Minister Samarasinghe is also responsbile for understating the population numbers in the 2009 war zone, and he refused to accept there were civilian casualties, denied government forces repeatedly targeted civilians and denied they used heavy weapons and claimed there was no issue with media freedom. As Human Rights Minister during the Rajapaksa Government, Mahinda Samarasinghe continuously defended their record and continues to deny state wrongdoing to this day. “This is the ideologue and apologist for the worst violations committed under the Rajapaksa regime – and there are no indications he has had a change of heart. What is a person like this doing involved in the OMP’s activities which are expected to receive substantial international support from donors?” asked Ms. Sooka.

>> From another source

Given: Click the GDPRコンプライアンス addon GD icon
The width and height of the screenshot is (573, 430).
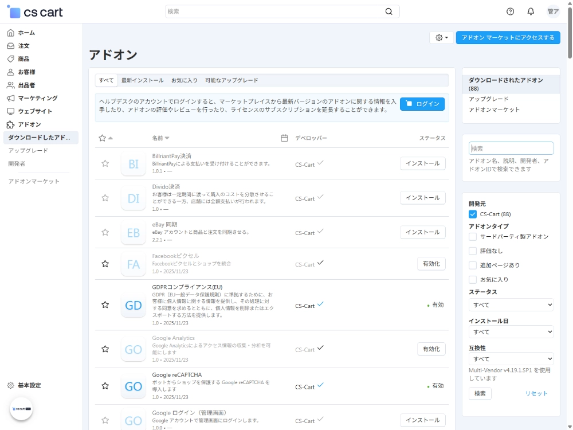Looking at the screenshot, I should click(x=133, y=305).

“His appointment does not show political commitment to establishing the truth about enforced disappearances,” she added, “and it also disregards Sri Lanka’s committment in UN Resolution 30/1 to vet public officials”.

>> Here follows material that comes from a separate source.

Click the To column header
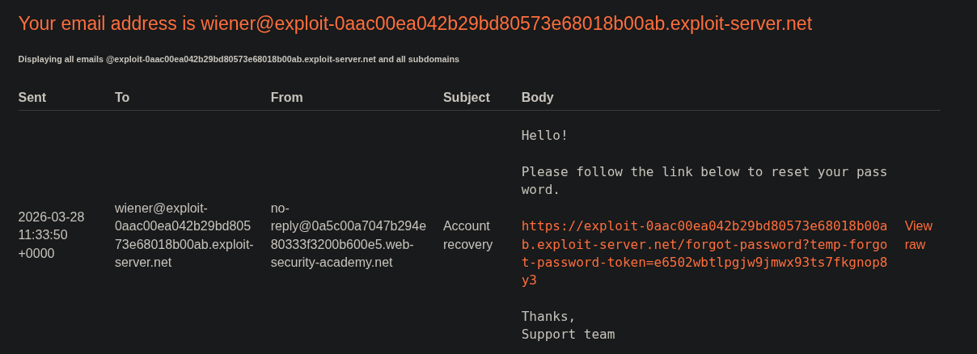Screen dimensions: 977x354 (122, 98)
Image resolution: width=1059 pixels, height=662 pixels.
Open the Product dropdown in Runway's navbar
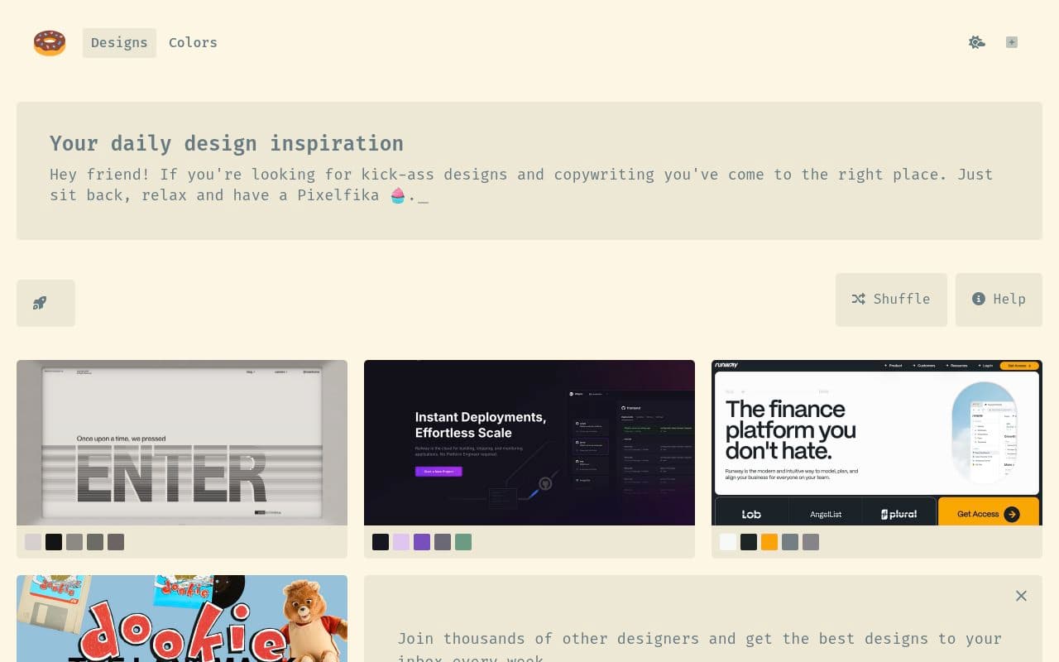[x=894, y=365]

In addition there are concerns about the chair of the sub-committee Wijayadasa Rajapaksa whose record on minority affairs, alleged support for religious extremists and intolerance of freedom of expression and homosexuality hardly make him the right person to oversee the implmentation of a rights-based approach to disappearance.
A Note on Wijayadasa Rajapaksa The chair of the OMP cabinet sub-committee,
Wijayadasa Rajapaksa, has been heavily critical of the UN, reportedly saying of two UN special rapporteurs: “They lack caliber and have hidden agendas. They think Asians are uneducated and uncivilized and have to follow the West ”. He is reported to have had a heated argument with Special Rapporteur, Ben Emmerson, in 2017 and then claimed this was why he was removed from the Justice portfolio. Mr Rajapaksa has also been open in his opposition to devolving power to Tamil areas and unabashed about calling for Sinhala Buddhist leadership6 . He is alleged to have given misleading population numbers for Sinhalase in the East, allegedly in order to generate a sense of threat to the majority community . He had a discussion in parliament premises with the leader of the extremist Sinhala Buddhist party, Bodu Bala Sena (BBS), effectively legitimising them , despite a petition of 5000+ signatures calling for the BBS monk’s arrest for inciting racial hatred and threatening a bloodbath. One commentator described the Minister as the “unofficial patron of Bodu Bala Sena (BBS)” and said he was seen as a “blatant liar” by the Muslim community. The writer highlighted the Minister’s links to the Rajapaksa regime and concluded he was unfit to be Justice and Buddha Sasana Minister (his posts at the time). The Minister’s anti minority bias has also extended to Christians with Mr Rajapaksa attacking a respected lawyer, Lakshan Dias, because he said there had been 190 attacks on Christians under the current government
Media reports allege Rajapaksa was behind the attempt to use Interpol to seek the arrest of a UK based Sinhala journalist, Sandaruwan Senadheera, allegedly for contempt of court.
As Minister of Higher Education and Cultural Affairs, Wijayadasa Rajapakshe is reported to have ordered the police to file charges against the author and publisher of a novel, sparking protest from the Free Media Movement in Sri Lanka.
As Justice Minister, Wijayadasa Rajapaksa, also accused homosexuals of being mentally ill, causing uproar among rights activists.